Bringing together Cyber and Physical security is a different story. In a typical enterprise environment the value of such integration is limited, since cyber and physical-related alerts do not overlap so much. However as the use of automation is growing in critical infrastructure networks, the potential of such integration is re-evaluated. For utilities’ remote unmanned sites, the correlation between physical security-produced data and network activity can provide valuable indicators of malicious actions.
Unfortunately the traditional lack of overlapping between cyber and physical security is often reflected in utilities’ organizational structures: in many organizations, cyber security is the domain of the IT or the Operations department, while physical security is handled by the security department. Organizations planning to implement an integrated system, then, need to assign a single point of ownership for the entire integrated operation.
Obviously, the depth of, and the investment in bringing together multiple systems to protect network traffic depends on the type of risk posed to the network, the impact of a potential attack and whether such an attack can be detected using different mechanisms. That said, since physical security and cyber security systems already operate in parallel in sub-stations, it introduces an opportunity for integration without much additional investment.
Considering the value of cyber-physical security integration for remote, unmanned critical sites, and at the opportunity to implement it as part of the utility operator’s planned (yet currently separate) cyber and physical security deployments, we have taken the initiative to design such an integrated solution that utilities can easily deploy.
As an example, we’ll examine the use of integrated cyber-physical solutions by electric power providers, whose operations span multiple sites. Here, threats can emerge in two forms: (i) penetrating the network from the outside by hacking into it, and (ii) gaining access to the network by physically entering a facility and connecting to a server or other device (in some cases, malware loaded to a technician’s laptop, unbeknownst to the technician, will infect the network). The latter case is when integrated physical- and cyber-security comes into play.

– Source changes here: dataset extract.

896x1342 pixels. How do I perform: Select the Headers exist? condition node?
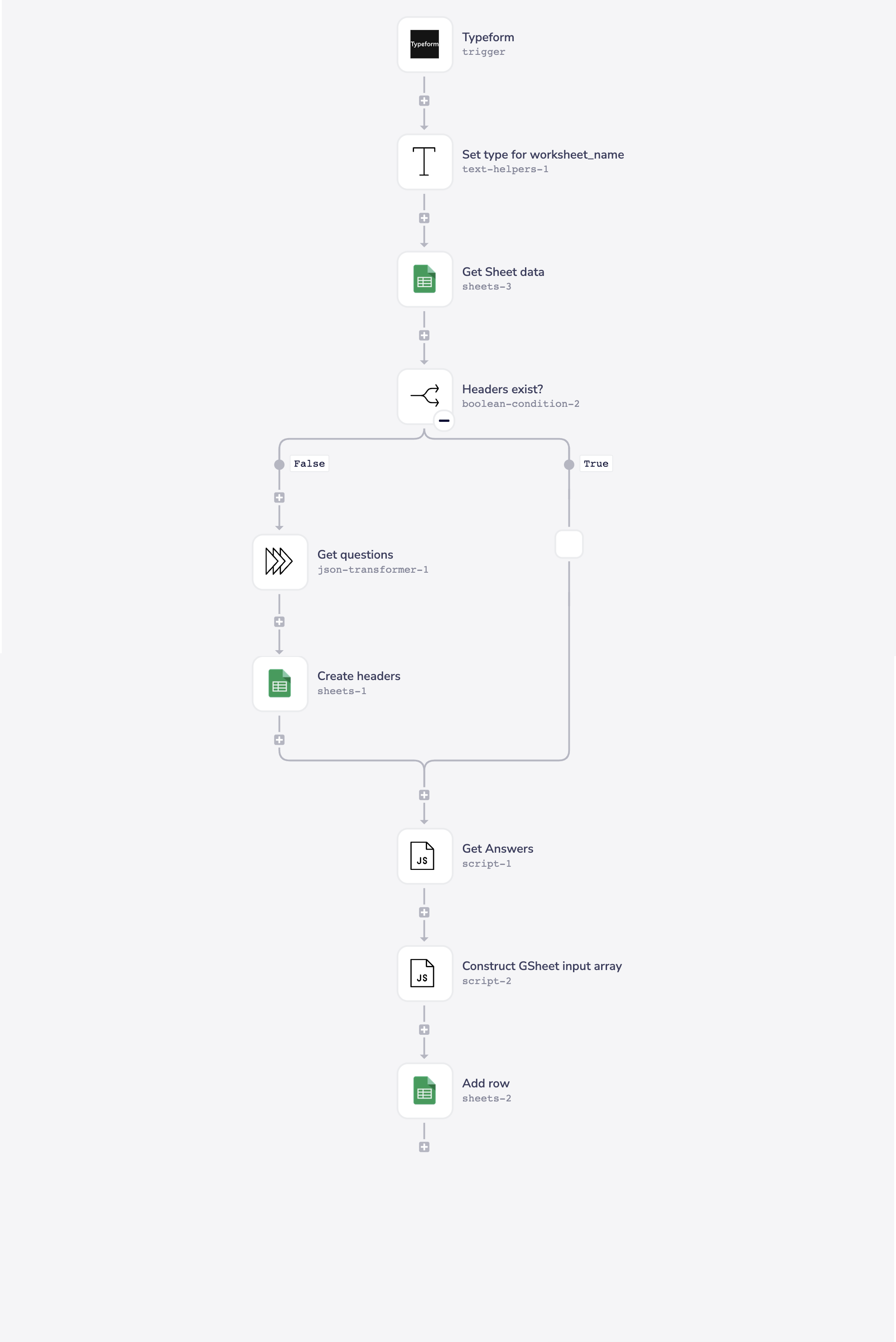(424, 396)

Another distinction that needs to be made is whether the entrant to the substation is legal, namely a technician performing maintenance at the site, or a person who had illegally penetrated the site.
In the first case, of the technician entering the site for scheduled maintenance, the objectives of the integrated system are:
- Authenticate the entrant’s credentials, preferably using multiple-stage authentication, prior to entry; AND authenticate the time and reason for entry, based on an approved work order.

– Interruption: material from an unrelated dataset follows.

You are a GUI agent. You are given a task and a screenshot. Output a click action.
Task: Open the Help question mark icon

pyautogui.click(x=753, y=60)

- Grant the technician per-case network access: make sure that the technician has access only to the physical and logical zones within the site and the network, based on the work order. Any deviation from the work order would trigger an alert in the system, and if needed disconnect affected devices or subnets from the OT network. During maintenance, the IDPS (Intrusion Detection and Prevention System) will change its normal operating mode for the maintained network segment, so that the technician’s activities are validated by a specific set of policy rules defined for the specific work order. Such dynamic validation enables restricting and recording technicians’ activities without generating irrelevant alerts.
- Physical devices (video surveillance, swipe cards, biometric, etc.) are used to determine the location of the technician inside the facility. In case the technician strays from the work order by entering an unauthorized area, or if he connects to an unauthorized device or issues an illegal command (whether purposefully or inadvertently,) the goal is to contain the damage by segregating the affected device or network segment.
Conversely, in the case of illegal entry (intrusion), the goals of the system would be:
- Preventing persons from entering the substation using physical barriers – fences, liftgates and other; and upon breaching the physical barrier, detecting the point of entry and tracking the intruders as they move inside the site, using a video surveillance system linked to the access control system.
- Minimizing damage by segregating affected devices and subnets, using a DPI (deep-packet inspection) firewall to contain the attack in one network segment. Since such DPI firewalls dynamically activate per-person cyber policy rules, the default rules will block any network activity attempted by the intruder.
- Increasing the alert level in the rest of the network and alerting the operator and appropriate authorities upon detection of anomalies, either by the physical security devices or by the IDS that monitors the local network.
Correlating between the data produced by an organization’s cyber and physical security systems, to create a true integrated solution, should not require expertise in cyber-security. The best cyber-security tools are those that are capable of self-learning the network, and that can independently alert for exceptions. Integration with physical security requires that the provisioning of cyber policies per maintenance task is done through the same system used for the physical operation, and that the alerts from both domains will be viewed on the same system.
Finally, the successful implementation of an integrated system requires changing the split ownership between cyber and physical security, and creating a single point of oversight.